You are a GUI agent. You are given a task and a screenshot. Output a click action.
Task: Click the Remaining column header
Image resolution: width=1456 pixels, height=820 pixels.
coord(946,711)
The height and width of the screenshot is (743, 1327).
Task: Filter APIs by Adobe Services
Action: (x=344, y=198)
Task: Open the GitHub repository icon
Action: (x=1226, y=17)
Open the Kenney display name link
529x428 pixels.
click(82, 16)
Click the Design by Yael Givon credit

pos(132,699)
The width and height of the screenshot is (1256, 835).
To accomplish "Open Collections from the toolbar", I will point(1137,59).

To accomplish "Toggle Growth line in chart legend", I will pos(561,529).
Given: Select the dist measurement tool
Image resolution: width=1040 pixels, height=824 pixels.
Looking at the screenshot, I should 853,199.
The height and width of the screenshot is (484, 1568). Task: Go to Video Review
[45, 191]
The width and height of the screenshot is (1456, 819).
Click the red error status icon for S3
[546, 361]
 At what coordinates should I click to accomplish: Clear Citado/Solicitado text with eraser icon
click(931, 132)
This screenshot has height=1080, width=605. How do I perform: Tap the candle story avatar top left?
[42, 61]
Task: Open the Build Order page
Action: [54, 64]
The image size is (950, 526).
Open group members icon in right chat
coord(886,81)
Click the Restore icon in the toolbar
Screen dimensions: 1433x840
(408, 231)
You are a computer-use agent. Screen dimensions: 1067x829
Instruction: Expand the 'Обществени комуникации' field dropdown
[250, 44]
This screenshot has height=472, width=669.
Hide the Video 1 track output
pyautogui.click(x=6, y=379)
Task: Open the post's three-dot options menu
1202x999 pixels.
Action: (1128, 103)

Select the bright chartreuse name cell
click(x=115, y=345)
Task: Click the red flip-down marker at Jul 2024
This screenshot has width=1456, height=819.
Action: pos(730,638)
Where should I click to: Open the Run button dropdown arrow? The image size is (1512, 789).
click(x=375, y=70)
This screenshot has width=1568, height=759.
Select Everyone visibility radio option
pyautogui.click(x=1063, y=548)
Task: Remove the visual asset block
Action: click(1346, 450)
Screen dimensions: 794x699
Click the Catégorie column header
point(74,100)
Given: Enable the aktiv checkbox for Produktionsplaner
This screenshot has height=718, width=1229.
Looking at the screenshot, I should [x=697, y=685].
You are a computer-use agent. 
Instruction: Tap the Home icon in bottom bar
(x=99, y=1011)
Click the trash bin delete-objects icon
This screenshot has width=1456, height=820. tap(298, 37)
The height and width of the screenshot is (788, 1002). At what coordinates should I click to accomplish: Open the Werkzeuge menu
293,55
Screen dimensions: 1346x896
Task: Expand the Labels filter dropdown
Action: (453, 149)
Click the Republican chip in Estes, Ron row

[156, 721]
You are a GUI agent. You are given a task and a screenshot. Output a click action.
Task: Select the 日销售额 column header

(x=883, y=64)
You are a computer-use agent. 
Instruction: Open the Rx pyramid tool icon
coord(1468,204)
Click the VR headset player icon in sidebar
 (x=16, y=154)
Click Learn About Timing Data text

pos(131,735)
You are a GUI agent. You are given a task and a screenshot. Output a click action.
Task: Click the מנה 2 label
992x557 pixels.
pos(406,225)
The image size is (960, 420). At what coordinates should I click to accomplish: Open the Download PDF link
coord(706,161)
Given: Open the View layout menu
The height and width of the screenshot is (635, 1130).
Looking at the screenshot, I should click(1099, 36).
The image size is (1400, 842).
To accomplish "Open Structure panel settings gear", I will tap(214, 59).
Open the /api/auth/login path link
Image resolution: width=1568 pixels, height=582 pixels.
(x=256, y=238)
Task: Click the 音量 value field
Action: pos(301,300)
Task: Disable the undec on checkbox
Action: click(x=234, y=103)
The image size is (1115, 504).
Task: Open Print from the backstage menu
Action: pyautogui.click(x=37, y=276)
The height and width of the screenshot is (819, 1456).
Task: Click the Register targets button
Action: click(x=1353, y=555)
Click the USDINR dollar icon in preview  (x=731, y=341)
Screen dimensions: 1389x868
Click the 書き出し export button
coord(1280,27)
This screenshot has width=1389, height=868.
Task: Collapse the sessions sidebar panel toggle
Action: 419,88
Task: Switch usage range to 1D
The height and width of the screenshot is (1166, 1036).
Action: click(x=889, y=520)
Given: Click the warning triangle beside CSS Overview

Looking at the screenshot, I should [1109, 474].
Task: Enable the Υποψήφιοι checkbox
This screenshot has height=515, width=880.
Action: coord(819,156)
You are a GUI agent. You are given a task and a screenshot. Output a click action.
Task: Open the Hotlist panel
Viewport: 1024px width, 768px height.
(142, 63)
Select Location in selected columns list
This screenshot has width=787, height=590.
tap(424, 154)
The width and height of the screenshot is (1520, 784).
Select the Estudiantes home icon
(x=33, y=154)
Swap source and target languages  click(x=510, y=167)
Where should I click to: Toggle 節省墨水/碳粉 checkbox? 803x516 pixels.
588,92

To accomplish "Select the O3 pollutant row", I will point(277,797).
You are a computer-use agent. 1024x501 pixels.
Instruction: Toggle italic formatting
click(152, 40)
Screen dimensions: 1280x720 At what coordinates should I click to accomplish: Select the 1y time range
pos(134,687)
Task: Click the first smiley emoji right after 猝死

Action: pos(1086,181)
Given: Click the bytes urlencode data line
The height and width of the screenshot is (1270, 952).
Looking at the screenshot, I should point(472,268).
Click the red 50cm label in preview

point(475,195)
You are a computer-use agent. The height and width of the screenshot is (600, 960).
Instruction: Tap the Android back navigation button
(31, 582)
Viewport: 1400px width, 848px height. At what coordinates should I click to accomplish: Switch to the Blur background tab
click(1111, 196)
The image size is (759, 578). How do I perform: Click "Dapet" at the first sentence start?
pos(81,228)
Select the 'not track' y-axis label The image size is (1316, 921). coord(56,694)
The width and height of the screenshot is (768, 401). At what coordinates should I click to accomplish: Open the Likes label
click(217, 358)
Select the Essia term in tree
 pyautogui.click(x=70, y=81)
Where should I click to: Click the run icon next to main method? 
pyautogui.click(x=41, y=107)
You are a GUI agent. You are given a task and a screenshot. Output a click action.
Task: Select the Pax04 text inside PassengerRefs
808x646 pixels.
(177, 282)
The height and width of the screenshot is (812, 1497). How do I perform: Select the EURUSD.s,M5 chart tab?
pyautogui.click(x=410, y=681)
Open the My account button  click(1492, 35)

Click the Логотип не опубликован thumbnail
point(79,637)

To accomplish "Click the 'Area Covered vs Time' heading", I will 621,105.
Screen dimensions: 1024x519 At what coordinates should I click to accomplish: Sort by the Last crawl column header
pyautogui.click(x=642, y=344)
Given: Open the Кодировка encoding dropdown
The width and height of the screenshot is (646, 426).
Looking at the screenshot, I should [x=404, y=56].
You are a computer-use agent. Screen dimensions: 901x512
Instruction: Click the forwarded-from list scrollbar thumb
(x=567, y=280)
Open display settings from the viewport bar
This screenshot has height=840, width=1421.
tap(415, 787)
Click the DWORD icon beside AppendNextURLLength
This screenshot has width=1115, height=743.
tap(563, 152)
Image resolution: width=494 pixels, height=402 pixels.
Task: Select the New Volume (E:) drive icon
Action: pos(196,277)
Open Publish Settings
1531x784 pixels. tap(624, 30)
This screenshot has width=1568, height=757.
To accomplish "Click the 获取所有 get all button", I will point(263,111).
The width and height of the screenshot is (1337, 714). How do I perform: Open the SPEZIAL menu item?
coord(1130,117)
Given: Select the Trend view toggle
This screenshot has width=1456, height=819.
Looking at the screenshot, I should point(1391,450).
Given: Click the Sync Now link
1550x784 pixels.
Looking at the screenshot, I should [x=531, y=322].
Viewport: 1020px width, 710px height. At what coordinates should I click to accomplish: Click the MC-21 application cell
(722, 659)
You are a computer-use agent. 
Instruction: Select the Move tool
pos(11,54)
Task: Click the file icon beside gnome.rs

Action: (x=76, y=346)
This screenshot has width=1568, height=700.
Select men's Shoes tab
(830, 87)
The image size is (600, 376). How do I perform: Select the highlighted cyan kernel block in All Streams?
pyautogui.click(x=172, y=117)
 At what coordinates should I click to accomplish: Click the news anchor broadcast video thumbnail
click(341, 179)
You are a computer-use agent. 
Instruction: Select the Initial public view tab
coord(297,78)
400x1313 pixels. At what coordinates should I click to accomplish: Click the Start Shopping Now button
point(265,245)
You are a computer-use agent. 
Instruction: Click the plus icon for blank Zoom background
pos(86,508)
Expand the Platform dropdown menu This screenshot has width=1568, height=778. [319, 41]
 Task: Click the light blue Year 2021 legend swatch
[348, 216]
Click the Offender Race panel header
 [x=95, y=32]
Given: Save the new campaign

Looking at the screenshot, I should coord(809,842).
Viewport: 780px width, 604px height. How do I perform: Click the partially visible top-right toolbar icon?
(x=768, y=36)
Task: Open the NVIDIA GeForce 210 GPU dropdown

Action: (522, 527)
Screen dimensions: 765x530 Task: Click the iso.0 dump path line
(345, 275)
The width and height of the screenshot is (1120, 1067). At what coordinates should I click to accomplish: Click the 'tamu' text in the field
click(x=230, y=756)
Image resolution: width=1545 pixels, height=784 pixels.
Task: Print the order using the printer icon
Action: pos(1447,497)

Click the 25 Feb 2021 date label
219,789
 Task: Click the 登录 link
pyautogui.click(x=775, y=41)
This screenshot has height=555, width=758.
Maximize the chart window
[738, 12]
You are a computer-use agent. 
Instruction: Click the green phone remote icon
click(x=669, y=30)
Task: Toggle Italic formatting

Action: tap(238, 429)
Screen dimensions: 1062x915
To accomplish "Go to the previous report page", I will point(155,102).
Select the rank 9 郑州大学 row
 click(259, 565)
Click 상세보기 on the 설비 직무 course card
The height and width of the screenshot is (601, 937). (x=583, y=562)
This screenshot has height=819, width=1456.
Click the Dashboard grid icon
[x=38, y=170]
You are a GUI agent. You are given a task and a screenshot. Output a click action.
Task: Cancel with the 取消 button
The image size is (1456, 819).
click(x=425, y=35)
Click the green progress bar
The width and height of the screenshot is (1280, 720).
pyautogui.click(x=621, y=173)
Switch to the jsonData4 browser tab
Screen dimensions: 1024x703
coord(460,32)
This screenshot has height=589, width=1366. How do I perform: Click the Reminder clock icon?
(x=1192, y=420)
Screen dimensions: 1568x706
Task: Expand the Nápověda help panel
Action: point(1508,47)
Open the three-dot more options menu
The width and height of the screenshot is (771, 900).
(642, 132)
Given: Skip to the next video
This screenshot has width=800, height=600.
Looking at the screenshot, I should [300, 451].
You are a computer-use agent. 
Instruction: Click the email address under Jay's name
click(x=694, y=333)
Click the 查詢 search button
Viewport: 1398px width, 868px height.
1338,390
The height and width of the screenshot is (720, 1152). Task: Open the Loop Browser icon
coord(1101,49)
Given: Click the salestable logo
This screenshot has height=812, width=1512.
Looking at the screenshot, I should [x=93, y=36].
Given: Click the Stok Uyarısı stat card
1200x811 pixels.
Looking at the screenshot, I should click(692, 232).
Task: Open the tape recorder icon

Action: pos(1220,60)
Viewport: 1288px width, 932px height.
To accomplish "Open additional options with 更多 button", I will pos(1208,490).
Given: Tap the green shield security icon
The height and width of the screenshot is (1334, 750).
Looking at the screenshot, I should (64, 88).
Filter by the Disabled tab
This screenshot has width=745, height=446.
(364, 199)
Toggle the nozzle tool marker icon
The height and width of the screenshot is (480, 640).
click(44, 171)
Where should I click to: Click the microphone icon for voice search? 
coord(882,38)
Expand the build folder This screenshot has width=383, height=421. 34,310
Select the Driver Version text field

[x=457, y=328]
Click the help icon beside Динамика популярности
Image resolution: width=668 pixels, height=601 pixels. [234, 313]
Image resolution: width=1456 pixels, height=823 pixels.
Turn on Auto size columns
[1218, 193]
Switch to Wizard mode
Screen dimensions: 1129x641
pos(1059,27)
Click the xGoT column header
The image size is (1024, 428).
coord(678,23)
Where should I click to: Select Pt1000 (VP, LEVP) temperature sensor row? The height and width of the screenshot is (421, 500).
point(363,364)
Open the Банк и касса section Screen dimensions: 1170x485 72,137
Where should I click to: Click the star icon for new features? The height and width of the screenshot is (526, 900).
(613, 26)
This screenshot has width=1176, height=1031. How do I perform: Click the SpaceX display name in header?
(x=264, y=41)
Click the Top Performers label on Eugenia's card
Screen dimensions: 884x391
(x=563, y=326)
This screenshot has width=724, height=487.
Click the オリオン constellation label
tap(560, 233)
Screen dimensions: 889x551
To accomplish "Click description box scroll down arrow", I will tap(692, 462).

+++

## Written instruction:
Write out the records verbatim, everything from the line containing "The width and height of the screenshot is (1520, 784)." down to the line containing "Looking at the screenshot, I should [x=404, y=56].", both of those lines included.

## Solution to the problem:
The width and height of the screenshot is (1520, 784).
Select the Estudiantes home icon
(x=33, y=154)
Swap source and target languages  click(x=510, y=167)
Where should I click to: Toggle 節省墨水/碳粉 checkbox? 803x516 pixels.
588,92

To accomplish "Select the O3 pollutant row", I will point(277,797).
You are a computer-use agent. 1024x501 pixels.
Instruction: Toggle italic formatting
click(152, 40)
Screen dimensions: 1280x720 At what coordinates should I click to accomplish: Select the 1y time range
pos(134,687)
Task: Click the first smiley emoji right after 猝死

Action: pos(1086,181)
Given: Click the bytes urlencode data line
The height and width of the screenshot is (1270, 952).
Looking at the screenshot, I should point(472,268).
Click the red 50cm label in preview

point(475,195)
You are a computer-use agent. The height and width of the screenshot is (600, 960).
Instruction: Tap the Android back navigation button
(31, 582)
Viewport: 1400px width, 848px height. At what coordinates should I click to accomplish: Switch to the Blur background tab
click(1111, 196)
The image size is (759, 578). How do I perform: Click "Dapet" at the first sentence start?
pos(81,228)
Select the 'not track' y-axis label The image size is (1316, 921). coord(56,694)
The width and height of the screenshot is (768, 401). At what coordinates should I click to accomplish: Open the Likes label
click(217, 358)
Select the Essia term in tree
 pyautogui.click(x=70, y=81)
Where should I click to: Click the run icon next to main method? 
pyautogui.click(x=41, y=107)
You are a GUI agent. You are given a task and a screenshot. Output a click action.
Task: Select the Pax04 text inside PassengerRefs
808x646 pixels.
(177, 282)
The height and width of the screenshot is (812, 1497). How do I perform: Select the EURUSD.s,M5 chart tab?
pyautogui.click(x=410, y=681)
Open the My account button  click(1492, 35)

Click the Логотип не опубликован thumbnail
point(79,637)

To accomplish "Click the 'Area Covered vs Time' heading", I will 621,105.
Screen dimensions: 1024x519 At what coordinates should I click to accomplish: Sort by the Last crawl column header
pyautogui.click(x=642, y=344)
Given: Open the Кодировка encoding dropdown
The width and height of the screenshot is (646, 426).
Looking at the screenshot, I should [x=404, y=56].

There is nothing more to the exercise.